Additionally, the FDA recommended breastfeeding mothers not use codeine and tramadol medicines "due to possible harm to their infants". A new Contraindication is being added to the tramadol label warning against its use in children younger than 18 years to treat pain after surgery to remove the tonsils and/or adenoids.
"Children who received codeine or tramadol have experienced life-threatening respiratory depression and death because they metabolize (or break down) these medicines much faster than usual (called ultra-rapid metabolism), causing dangerously high levels of active drug in their bodies."
Throckmorton said that the agency was both increasing restrictions on the products' labels and issuing a warning to consumers and pediatricians because of new information and concerns about the drugs' risks.
In the body, opioid painkillers and cough medicines are broken down into morphine.

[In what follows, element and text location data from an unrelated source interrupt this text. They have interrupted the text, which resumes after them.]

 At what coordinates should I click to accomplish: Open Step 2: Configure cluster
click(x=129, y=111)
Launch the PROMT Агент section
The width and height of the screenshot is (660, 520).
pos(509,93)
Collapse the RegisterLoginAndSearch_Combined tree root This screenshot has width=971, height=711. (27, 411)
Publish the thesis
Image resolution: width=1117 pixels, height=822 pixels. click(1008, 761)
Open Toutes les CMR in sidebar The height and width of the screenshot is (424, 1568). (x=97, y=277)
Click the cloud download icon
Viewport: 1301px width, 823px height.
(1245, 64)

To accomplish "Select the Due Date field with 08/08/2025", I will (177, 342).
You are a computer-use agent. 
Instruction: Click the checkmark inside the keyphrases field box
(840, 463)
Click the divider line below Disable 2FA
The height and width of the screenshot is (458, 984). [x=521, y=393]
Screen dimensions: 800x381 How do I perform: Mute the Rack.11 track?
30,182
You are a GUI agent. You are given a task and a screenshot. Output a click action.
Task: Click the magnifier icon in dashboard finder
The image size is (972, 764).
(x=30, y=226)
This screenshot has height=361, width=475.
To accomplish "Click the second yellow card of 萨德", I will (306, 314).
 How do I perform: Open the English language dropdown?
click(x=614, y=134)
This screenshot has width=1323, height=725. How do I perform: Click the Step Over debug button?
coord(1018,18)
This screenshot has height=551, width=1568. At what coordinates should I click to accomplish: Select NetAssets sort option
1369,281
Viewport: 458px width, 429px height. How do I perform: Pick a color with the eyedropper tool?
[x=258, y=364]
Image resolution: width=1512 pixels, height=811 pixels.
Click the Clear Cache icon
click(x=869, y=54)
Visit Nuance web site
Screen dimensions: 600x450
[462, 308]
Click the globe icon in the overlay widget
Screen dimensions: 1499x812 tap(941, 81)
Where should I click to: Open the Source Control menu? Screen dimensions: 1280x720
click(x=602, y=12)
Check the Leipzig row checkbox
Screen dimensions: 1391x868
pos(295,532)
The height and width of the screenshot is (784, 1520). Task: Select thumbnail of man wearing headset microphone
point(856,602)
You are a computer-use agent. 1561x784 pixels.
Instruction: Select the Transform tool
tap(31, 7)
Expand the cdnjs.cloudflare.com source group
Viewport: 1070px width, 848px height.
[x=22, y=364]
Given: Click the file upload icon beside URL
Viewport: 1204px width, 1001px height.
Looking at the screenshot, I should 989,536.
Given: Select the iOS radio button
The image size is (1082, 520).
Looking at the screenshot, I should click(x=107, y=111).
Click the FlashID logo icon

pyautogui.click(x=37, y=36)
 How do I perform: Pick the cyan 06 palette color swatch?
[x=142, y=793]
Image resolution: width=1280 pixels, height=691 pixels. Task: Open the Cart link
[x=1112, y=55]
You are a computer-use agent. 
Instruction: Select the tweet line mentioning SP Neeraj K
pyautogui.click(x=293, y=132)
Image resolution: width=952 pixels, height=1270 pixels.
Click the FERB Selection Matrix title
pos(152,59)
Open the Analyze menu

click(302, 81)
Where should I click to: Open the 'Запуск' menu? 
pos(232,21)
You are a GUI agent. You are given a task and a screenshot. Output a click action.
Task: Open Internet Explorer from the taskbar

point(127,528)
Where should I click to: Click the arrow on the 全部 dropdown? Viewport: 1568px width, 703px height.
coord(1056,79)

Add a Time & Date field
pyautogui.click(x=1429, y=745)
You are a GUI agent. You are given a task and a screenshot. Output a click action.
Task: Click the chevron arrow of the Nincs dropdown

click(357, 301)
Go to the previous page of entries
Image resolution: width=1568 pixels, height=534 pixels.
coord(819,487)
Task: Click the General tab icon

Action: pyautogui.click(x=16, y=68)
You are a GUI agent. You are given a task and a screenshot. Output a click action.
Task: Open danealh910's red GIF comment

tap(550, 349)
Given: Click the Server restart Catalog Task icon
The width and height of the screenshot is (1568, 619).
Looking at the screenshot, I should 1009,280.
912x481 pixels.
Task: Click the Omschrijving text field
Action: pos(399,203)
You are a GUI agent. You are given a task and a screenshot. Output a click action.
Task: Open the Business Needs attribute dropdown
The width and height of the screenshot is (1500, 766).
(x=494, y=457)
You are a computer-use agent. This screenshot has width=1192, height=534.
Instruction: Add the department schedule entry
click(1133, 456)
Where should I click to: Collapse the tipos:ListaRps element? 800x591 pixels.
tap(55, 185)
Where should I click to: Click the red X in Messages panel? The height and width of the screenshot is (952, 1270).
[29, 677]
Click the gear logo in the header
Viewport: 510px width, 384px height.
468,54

Codeine and tramadol are opioid medications used to treat pain.
In its statement, the FDA has rounded up a list of codeine-containing drugs to watch out for - such as codeine sulfate, codeine phosphate, Butalbital, Acetaminopen, Tylenol, Promethazine, Prometh VC, Triacin-C, Tuxarin ER, and Tuzistra-XR. FDA has also identified nine cases of severe breathing problems, including three deaths, with the use of tramadol in children younger than 18 years from January 1969 to March 2016, it added. Apparently, narcotics such as codeine and tramadol can be fatal when used by children. However, please know that our decision today was made based on the latest evidence and with this goal in mind: "keeping our kids safe".
"These medicines should also be limited in some older children". Those infants can become too sleepy, have difficulty breastfeeding, or have serious breathing problems. If a codeine-or tramadol-containing product is determined to be appropriate for an adolescent patient, clinicians should provide counseling on how to recognize the signs of opioid toxicity.
Meanwhile, the FDA advises Clinicians to refer parents to seek over-the-counter products or possibly FDA-approved prescription medicines that are not fatal to kids under 12-years old. The FDA doesn't recommend OTC cold and cough medicines for children younger than 2.
Conclusively, parents should actively check for any warning labels on medication that they plan to give to their children.